■ STUDY MATERIAL
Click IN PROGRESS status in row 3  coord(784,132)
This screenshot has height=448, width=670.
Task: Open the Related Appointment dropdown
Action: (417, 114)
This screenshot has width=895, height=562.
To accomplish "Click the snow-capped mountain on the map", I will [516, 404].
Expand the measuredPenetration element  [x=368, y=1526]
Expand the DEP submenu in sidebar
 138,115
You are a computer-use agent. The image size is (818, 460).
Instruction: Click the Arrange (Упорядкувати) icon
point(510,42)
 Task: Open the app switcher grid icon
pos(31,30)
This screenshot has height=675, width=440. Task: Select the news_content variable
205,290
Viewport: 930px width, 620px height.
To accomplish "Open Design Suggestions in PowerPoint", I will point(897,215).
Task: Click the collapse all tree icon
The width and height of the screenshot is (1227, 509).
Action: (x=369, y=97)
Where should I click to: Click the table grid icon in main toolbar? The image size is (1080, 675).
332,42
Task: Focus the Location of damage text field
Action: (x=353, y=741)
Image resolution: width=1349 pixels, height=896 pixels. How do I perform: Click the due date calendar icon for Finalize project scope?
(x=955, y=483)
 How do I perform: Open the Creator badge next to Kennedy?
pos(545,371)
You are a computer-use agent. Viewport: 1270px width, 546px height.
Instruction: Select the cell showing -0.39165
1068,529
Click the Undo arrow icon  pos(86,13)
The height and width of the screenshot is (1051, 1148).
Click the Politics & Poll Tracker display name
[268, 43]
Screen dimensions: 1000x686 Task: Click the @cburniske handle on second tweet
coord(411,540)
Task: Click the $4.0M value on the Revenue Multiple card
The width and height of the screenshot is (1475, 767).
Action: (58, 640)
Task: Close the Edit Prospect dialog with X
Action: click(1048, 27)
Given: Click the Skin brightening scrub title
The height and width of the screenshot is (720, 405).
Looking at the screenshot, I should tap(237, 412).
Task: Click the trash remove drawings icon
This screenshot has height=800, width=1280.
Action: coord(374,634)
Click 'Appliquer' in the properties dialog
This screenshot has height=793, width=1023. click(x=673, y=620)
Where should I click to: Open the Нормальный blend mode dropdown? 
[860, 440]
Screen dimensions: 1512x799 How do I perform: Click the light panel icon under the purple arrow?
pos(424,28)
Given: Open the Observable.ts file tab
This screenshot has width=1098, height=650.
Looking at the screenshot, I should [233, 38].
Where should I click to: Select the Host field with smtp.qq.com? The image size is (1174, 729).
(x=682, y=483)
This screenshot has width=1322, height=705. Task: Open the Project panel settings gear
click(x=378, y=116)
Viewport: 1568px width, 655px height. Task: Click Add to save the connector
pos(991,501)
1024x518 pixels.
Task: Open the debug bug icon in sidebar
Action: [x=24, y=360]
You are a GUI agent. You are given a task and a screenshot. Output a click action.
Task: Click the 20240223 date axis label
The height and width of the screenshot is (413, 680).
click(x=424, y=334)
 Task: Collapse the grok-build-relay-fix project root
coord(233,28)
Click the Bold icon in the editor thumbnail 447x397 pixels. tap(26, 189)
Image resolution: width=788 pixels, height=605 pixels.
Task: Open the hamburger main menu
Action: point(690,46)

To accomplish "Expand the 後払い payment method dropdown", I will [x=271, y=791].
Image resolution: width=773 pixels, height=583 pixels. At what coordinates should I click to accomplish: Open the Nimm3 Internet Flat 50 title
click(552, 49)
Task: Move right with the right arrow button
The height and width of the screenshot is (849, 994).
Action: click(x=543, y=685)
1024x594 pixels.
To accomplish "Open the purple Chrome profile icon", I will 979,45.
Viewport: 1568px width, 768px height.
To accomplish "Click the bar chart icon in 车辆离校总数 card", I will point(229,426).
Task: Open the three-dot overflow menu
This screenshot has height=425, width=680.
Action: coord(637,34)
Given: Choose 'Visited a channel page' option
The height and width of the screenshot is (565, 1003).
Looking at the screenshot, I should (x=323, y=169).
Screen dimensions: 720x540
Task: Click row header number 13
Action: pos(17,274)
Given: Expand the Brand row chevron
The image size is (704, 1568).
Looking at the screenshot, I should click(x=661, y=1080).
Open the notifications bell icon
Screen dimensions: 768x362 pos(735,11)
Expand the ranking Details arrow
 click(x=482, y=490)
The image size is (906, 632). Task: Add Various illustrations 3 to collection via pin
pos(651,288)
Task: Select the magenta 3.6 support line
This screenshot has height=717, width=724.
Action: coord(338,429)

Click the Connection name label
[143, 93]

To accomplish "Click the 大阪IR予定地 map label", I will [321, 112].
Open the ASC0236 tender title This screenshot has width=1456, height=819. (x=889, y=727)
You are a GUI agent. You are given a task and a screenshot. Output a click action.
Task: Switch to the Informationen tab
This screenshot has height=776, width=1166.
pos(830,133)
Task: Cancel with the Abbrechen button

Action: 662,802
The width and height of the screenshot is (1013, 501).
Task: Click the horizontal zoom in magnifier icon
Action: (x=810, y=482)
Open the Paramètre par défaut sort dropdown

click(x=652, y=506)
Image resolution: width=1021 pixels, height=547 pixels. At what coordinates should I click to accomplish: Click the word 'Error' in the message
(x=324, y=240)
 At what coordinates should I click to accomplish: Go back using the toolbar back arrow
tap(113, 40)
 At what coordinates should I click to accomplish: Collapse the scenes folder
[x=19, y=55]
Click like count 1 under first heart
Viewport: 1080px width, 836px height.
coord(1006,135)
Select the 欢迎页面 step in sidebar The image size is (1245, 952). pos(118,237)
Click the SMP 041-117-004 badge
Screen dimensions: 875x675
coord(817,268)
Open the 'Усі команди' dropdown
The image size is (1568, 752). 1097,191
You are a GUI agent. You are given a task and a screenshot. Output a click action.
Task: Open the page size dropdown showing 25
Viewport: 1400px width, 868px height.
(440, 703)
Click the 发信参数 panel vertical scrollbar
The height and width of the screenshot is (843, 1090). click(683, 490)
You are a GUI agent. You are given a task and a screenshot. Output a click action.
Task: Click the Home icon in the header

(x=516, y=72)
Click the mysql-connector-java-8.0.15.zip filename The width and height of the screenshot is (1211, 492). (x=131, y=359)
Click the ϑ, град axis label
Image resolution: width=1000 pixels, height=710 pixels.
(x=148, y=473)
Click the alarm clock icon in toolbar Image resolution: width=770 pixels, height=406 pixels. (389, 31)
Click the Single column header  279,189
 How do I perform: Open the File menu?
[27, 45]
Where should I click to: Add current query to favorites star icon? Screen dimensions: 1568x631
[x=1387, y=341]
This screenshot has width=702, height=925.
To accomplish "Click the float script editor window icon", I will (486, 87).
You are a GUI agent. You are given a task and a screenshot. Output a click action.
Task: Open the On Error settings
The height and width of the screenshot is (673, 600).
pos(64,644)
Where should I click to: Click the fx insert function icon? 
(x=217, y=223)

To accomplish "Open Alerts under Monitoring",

■ EXERCISE AIM
An exact copy of every record is required.

■ EXERCISE SOLUTION
Click IN PROGRESS status in row 3  coord(784,132)
This screenshot has height=448, width=670.
Task: Open the Related Appointment dropdown
Action: (417, 114)
This screenshot has width=895, height=562.
To accomplish "Click the snow-capped mountain on the map", I will [516, 404].
Expand the measuredPenetration element  [x=368, y=1526]
Expand the DEP submenu in sidebar
 138,115
You are a computer-use agent. The image size is (818, 460).
Instruction: Click the Arrange (Упорядкувати) icon
point(510,42)
 Task: Open the app switcher grid icon
pos(31,30)
This screenshot has height=675, width=440. Task: Select the news_content variable
205,290
Viewport: 930px width, 620px height.
To accomplish "Open Design Suggestions in PowerPoint", I will point(897,215).
Task: Click the collapse all tree icon
The width and height of the screenshot is (1227, 509).
Action: (x=369, y=97)
Where should I click to: Click the table grid icon in main toolbar? The image size is (1080, 675).
332,42
Task: Focus the Location of damage text field
Action: (x=353, y=741)
Image resolution: width=1349 pixels, height=896 pixels. How do I perform: Click the due date calendar icon for Finalize project scope?
(x=955, y=483)
 How do I perform: Open the Creator badge next to Kennedy?
pos(545,371)
You are a computer-use agent. Viewport: 1270px width, 546px height.
Instruction: Select the cell showing -0.39165
1068,529
Click the Undo arrow icon  pos(86,13)
The height and width of the screenshot is (1051, 1148).
Click the Politics & Poll Tracker display name
[268, 43]
Screen dimensions: 1000x686 Task: Click the @cburniske handle on second tweet
coord(411,540)
Task: Click the $4.0M value on the Revenue Multiple card
The width and height of the screenshot is (1475, 767).
Action: (58, 640)
Task: Close the Edit Prospect dialog with X
Action: click(1048, 27)
Given: Click the Skin brightening scrub title
The height and width of the screenshot is (720, 405).
Looking at the screenshot, I should tap(237, 412).
Task: Click the trash remove drawings icon
This screenshot has height=800, width=1280.
Action: coord(374,634)
Click 'Appliquer' in the properties dialog
This screenshot has height=793, width=1023. click(x=673, y=620)
Where should I click to: Open the Нормальный blend mode dropdown? 
[860, 440]
Screen dimensions: 1512x799 How do I perform: Click the light panel icon under the purple arrow?
pos(424,28)
Given: Open the Observable.ts file tab
This screenshot has width=1098, height=650.
Looking at the screenshot, I should [233, 38].
Where should I click to: Select the Host field with smtp.qq.com? The image size is (1174, 729).
(x=682, y=483)
This screenshot has width=1322, height=705. Task: Open the Project panel settings gear
click(x=378, y=116)
Viewport: 1568px width, 655px height. Task: Click Add to save the connector
pos(991,501)
1024x518 pixels.
Task: Open the debug bug icon in sidebar
Action: [x=24, y=360]
You are a GUI agent. You are given a task and a screenshot. Output a click action.
Task: Click the 20240223 date axis label
The height and width of the screenshot is (413, 680).
click(x=424, y=334)
 Task: Collapse the grok-build-relay-fix project root
coord(233,28)
Click the Bold icon in the editor thumbnail 447x397 pixels. tap(26, 189)
Image resolution: width=788 pixels, height=605 pixels.
Task: Open the hamburger main menu
Action: point(690,46)

To accomplish "Expand the 後払い payment method dropdown", I will [x=271, y=791].
Image resolution: width=773 pixels, height=583 pixels. At what coordinates should I click to accomplish: Open the Nimm3 Internet Flat 50 title
click(552, 49)
Task: Move right with the right arrow button
The height and width of the screenshot is (849, 994).
Action: click(x=543, y=685)
1024x594 pixels.
To accomplish "Open the purple Chrome profile icon", I will 979,45.
Viewport: 1568px width, 768px height.
To accomplish "Click the bar chart icon in 车辆离校总数 card", I will point(229,426).
Task: Open the three-dot overflow menu
This screenshot has height=425, width=680.
Action: coord(637,34)
Given: Choose 'Visited a channel page' option
The height and width of the screenshot is (565, 1003).
Looking at the screenshot, I should (x=323, y=169).
Screen dimensions: 720x540
Task: Click row header number 13
Action: pos(17,274)
Given: Expand the Brand row chevron
The image size is (704, 1568).
Looking at the screenshot, I should click(x=661, y=1080).
Open the notifications bell icon
Screen dimensions: 768x362 pos(735,11)
Expand the ranking Details arrow
 click(x=482, y=490)
The image size is (906, 632). Task: Add Various illustrations 3 to collection via pin
pos(651,288)
Task: Select the magenta 3.6 support line
This screenshot has height=717, width=724.
Action: coord(338,429)

Click the Connection name label
[143, 93]

To accomplish "Click the 大阪IR予定地 map label", I will [321, 112].
Open the ASC0236 tender title This screenshot has width=1456, height=819. (x=889, y=727)
You are a GUI agent. You are given a task and a screenshot. Output a click action.
Task: Switch to the Informationen tab
This screenshot has height=776, width=1166.
pos(830,133)
Task: Cancel with the Abbrechen button

Action: 662,802
The width and height of the screenshot is (1013, 501).
Task: Click the horizontal zoom in magnifier icon
Action: (x=810, y=482)
Open the Paramètre par défaut sort dropdown

click(x=652, y=506)
Image resolution: width=1021 pixels, height=547 pixels. At what coordinates should I click to accomplish: Click the word 'Error' in the message
(x=324, y=240)
 At what coordinates should I click to accomplish: Go back using the toolbar back arrow
tap(113, 40)
 At what coordinates should I click to accomplish: Collapse the scenes folder
[x=19, y=55]
Click like count 1 under first heart
Viewport: 1080px width, 836px height.
coord(1006,135)
Select the 欢迎页面 step in sidebar The image size is (1245, 952). pos(118,237)
Click the SMP 041-117-004 badge
Screen dimensions: 875x675
coord(817,268)
Open the 'Усі команди' dropdown
The image size is (1568, 752). 1097,191
You are a GUI agent. You are given a task and a screenshot. Output a click action.
Task: Open the page size dropdown showing 25
Viewport: 1400px width, 868px height.
(440, 703)
Click the 发信参数 panel vertical scrollbar
The height and width of the screenshot is (843, 1090). click(683, 490)
You are a GUI agent. You are given a task and a screenshot. Output a click action.
Task: Click the Home icon in the header

(x=516, y=72)
Click the mysql-connector-java-8.0.15.zip filename The width and height of the screenshot is (1211, 492). (x=131, y=359)
Click the ϑ, град axis label
Image resolution: width=1000 pixels, height=710 pixels.
(x=148, y=473)
Click the alarm clock icon in toolbar Image resolution: width=770 pixels, height=406 pixels. (389, 31)
Click the Single column header  279,189
 How do I perform: Open the File menu?
[27, 45]
Where should I click to: Add current query to favorites star icon? Screen dimensions: 1568x631
[x=1387, y=341]
This screenshot has width=702, height=925.
To accomplish "Click the float script editor window icon", I will (486, 87).
You are a GUI agent. You are given a task and a screenshot. Output a click action.
Task: Open the On Error settings
The height and width of the screenshot is (673, 600).
pos(64,644)
Where should I click to: Click the fx insert function icon? 
(x=217, y=223)

To accomplish "Open Alerts under Monitoring",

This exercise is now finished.